The rest of the scene deserves no care. Johnson.

7 Who is the suitor?) The old copies read

"Who is the shooter?

But it should be, Who is the suitor? and this occasions the quibble. "Finely put on," &c. seem only marginal observations.

Farmer.

It appears that suitor was anciently pronounced shooter. So, in The Puritan, 1605: the maid informs her mistress that some archers are come to wait on her. She supposes them to be fletchers, or arrow-smiths:

"Enter the suters, &c.

"Why do you not see them before you? are not these archers, what do you call them, shooters?
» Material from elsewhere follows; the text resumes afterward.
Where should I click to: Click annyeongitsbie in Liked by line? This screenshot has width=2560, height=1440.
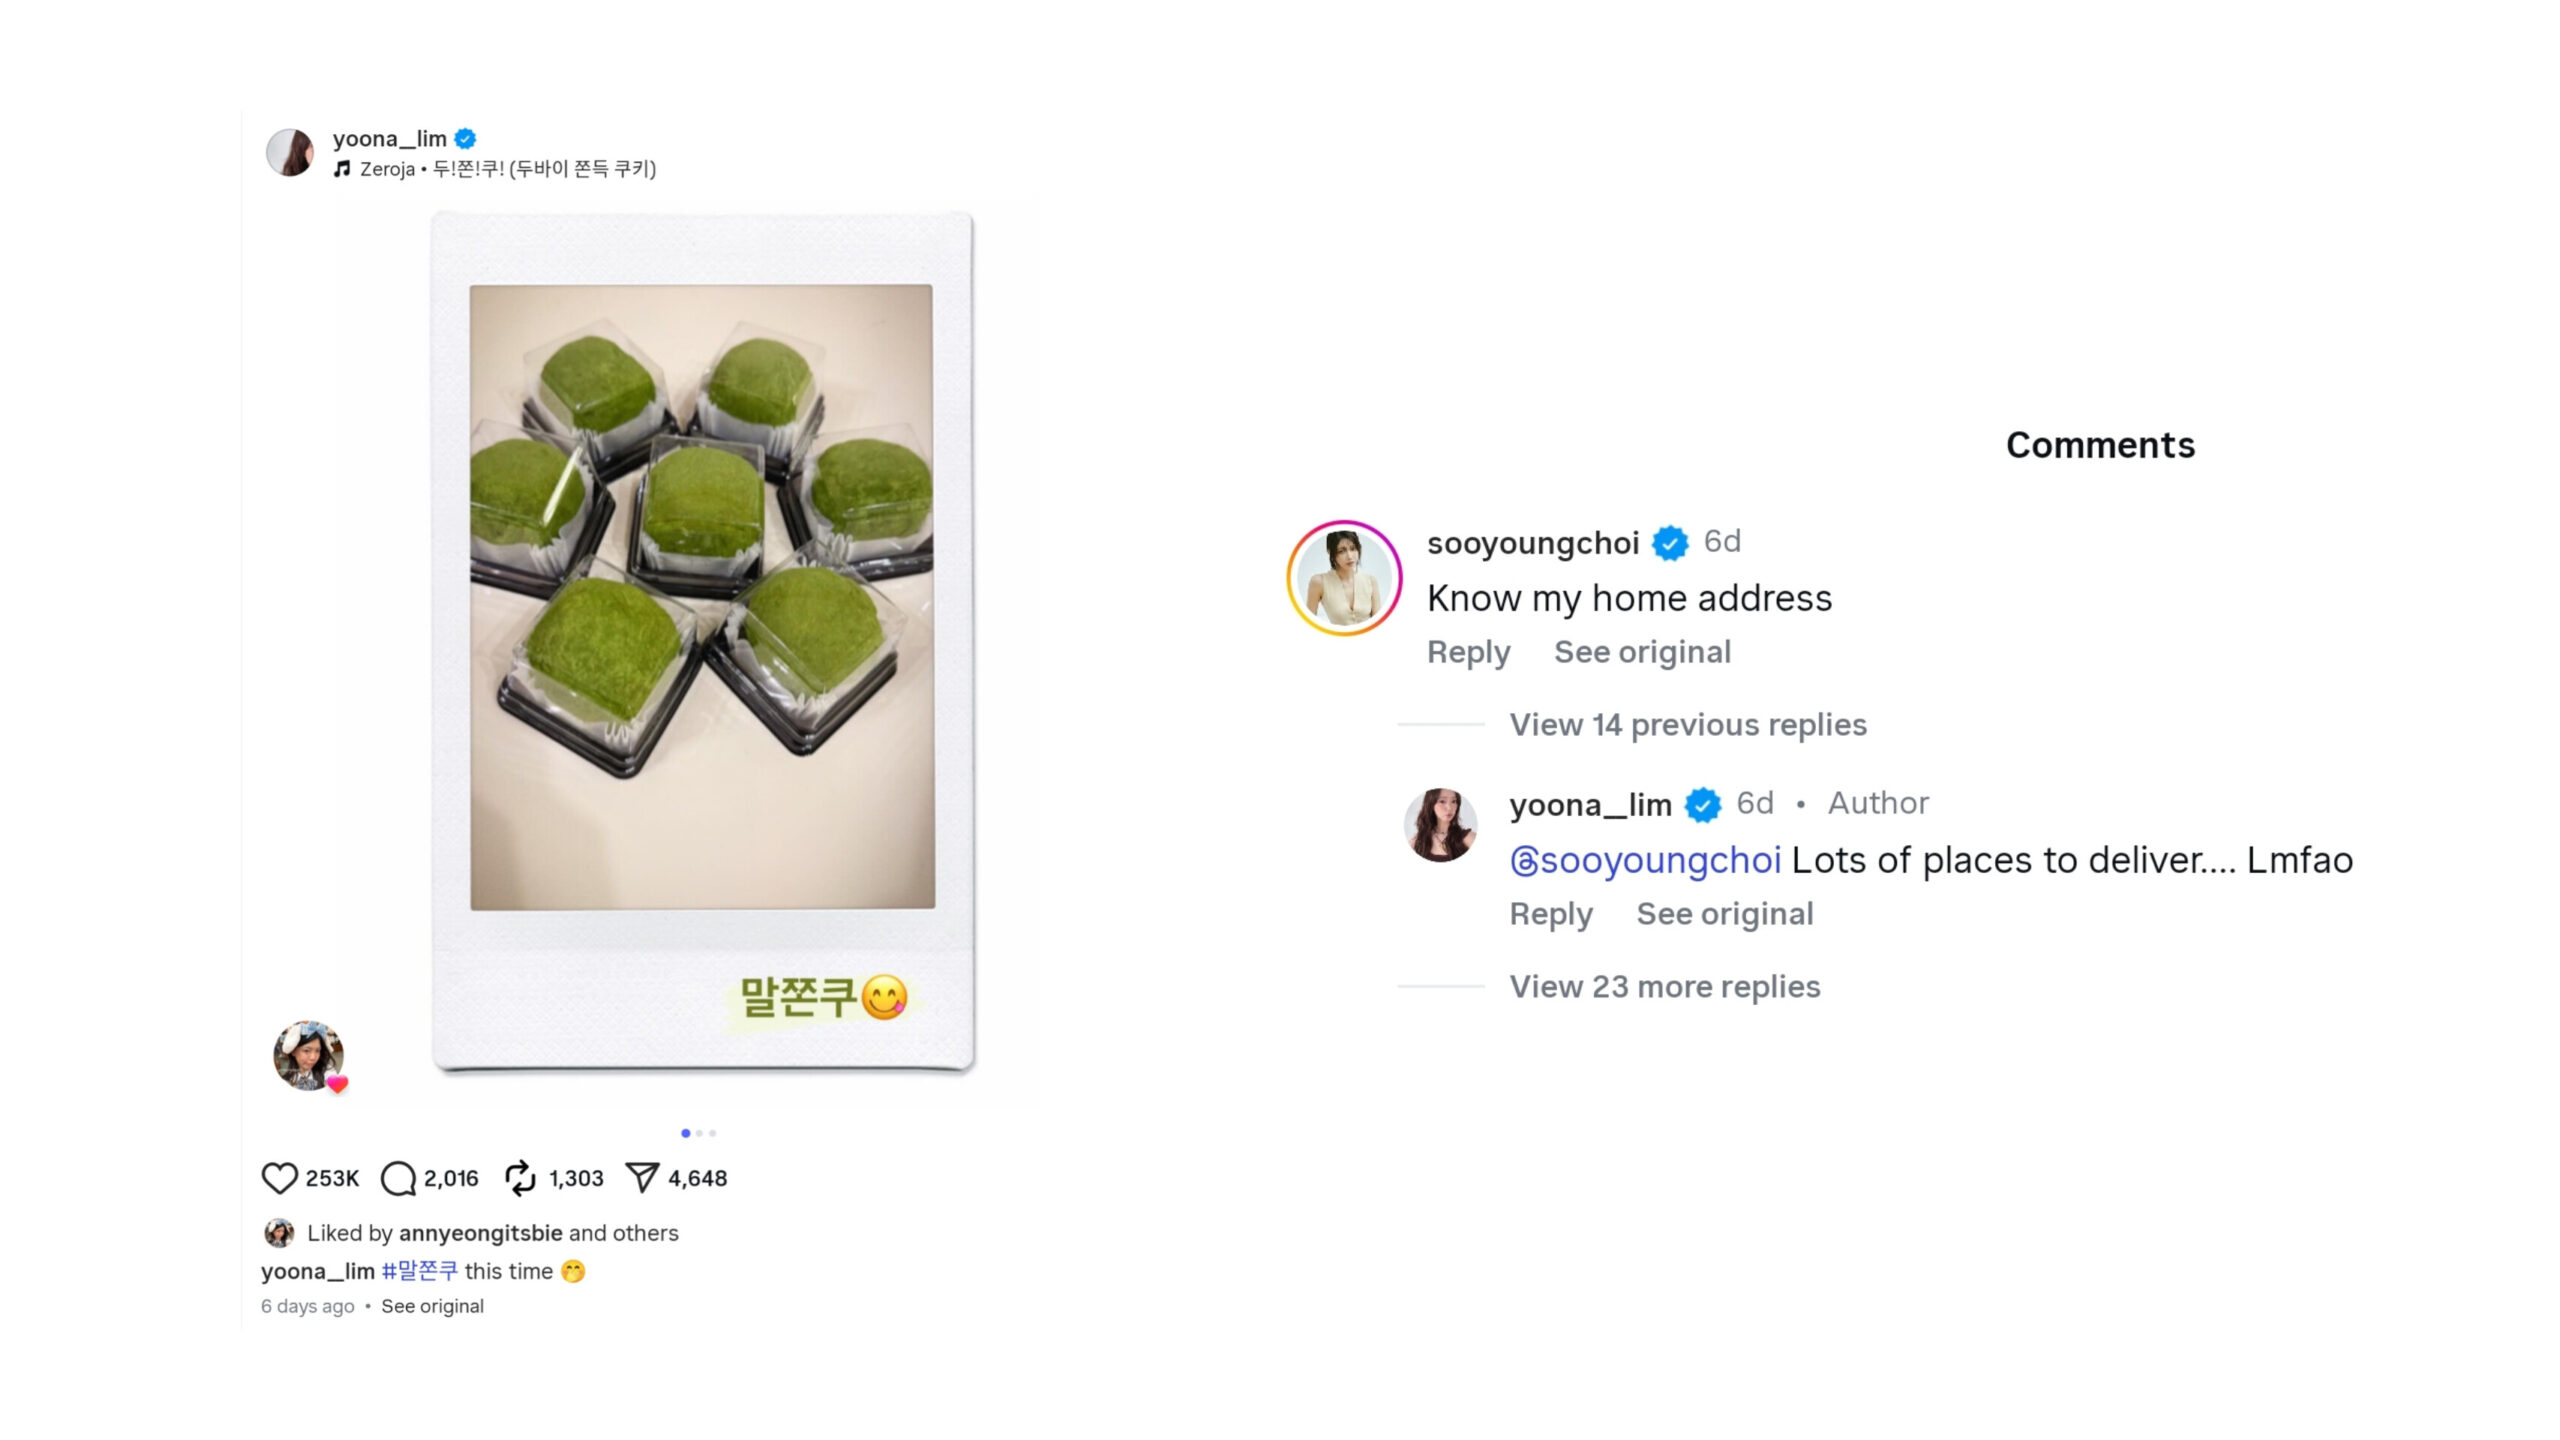tap(480, 1233)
Shooters and archers are all one, I hope?" Steevens.

Wherever Shakspeare uses words equivocally, as in the present instance, he lays his editor under some embarrassment.When he told Ben Jonson he would stand Godfather to his child, "and give him a dozen latten spoons," if we write the word as we have now done, the conceit, such as it is, is lost, at least does not at once appear; if we write it Latin, it becomes absurd. So, in Much Ado about Nothing, Dogberry says, "if justice cannot tame you, she shall ne'er weigh more reasons in her balance." If we write the word thus, the constable's equivoque, poor as it is, is lost, at least to the eye. If we write raisins, (between which word and reasons, there was, I believe, no difference at that time of pronunciation) we write nonsense. In the passage before us an equivoque was certainly intended; the words shooter and suitor being (as Mr. Steevens has observed) pronounced alike in Shakspeare's time. So, in Essays and Characters of a Prison and Prisoners, by G. M. 1618: "The king's guard are counted the strongest archers, but here are better suitors." Again, in Antony and Cleopatra, edit. 1623, (owing probably to the transcriber's ear having deceived him)

"

- a grief that suits

"My very heart at root-."

instead of a grief that shoots.

-In Ireland, where, I believe, much of the pronunciation of Queen Elizabeth's age is yet retained, the word suitor is at this day pronounced by the vulgar as if it were written shooter. However, I have followed the spelling of the old copy, as it is sufficiently intelligible. Malone.